It is with extreme sadness that we learn today, October 1, 2018, of the death of Charles Aznavour at age 94. All of La Francophonie, slated to meet at the 17th Summit of Heads of State and Government in Yerevan later this month, was getting ready to join him in the song “La Bohème,” in the land of his roots.
The Secretary General of La Francophonie had these words to honour the memory of this exceptional artist: "An Armenian of the world, Charles Aznavour has been one of the best ambassadors for the French language, for all of its values, and especially that of Liberty. Wherever we stand within the vast expanse of the French-speaking world, we love and will always love the man and his chansons, which will remain a treasure for humanity as a whole."
In the course of his career spanning over seven decades, Aznavour became one of the greatest singer-songwriters of the 20th century and, above all, one of the most brilliant performers and conveyors of French, a language he sang in every key, on every continent.

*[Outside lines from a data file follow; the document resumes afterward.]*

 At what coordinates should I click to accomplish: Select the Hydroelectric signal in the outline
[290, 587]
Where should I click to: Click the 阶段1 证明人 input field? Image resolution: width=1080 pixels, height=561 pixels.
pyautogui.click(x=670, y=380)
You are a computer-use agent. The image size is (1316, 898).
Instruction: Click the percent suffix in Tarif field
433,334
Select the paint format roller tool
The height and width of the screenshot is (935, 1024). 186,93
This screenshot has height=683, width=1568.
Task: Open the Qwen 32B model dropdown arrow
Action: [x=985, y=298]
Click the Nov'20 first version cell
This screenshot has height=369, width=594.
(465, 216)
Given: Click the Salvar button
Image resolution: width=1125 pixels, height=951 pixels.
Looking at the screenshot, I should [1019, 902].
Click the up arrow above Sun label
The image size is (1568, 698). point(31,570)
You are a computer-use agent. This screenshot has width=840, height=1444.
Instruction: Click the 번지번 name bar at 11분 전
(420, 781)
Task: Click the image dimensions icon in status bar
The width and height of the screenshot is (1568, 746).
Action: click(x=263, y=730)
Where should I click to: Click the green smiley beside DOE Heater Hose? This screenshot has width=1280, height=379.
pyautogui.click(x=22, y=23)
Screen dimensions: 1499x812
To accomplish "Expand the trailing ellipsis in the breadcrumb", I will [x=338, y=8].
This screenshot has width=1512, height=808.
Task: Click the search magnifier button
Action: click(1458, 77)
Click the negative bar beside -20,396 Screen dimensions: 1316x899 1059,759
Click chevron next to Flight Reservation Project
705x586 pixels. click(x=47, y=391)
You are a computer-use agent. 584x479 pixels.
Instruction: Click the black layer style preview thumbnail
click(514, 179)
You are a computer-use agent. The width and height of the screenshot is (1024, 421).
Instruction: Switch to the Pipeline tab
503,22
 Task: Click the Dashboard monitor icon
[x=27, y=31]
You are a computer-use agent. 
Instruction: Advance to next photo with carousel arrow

Born in Paris from Armenian refugees, Charles Aznavour loved to sing in various other languages, a way for him to pay tribute to the wealth of diversity around the world.
"Wherever he stood, Charles Aznavour felt right at home, and that was because of his language, and of his profound humanism, especially. When the 2010 earthquake hit Haiti, he joined the relief efforts in a spirit of deep solidarity. Aznavour also extended his roots all the way to the province of Québec. I still remember with great emotion the day, on July 5, 2008, when as Governor General of Canada I presented him with the insignia of an Officer of the Order of Canada, a country he loved for its openness, its spaciousness and its people. It made us both very happy," said Michaëlle Jean, who extends her deepest sympathy to his family and loved ones.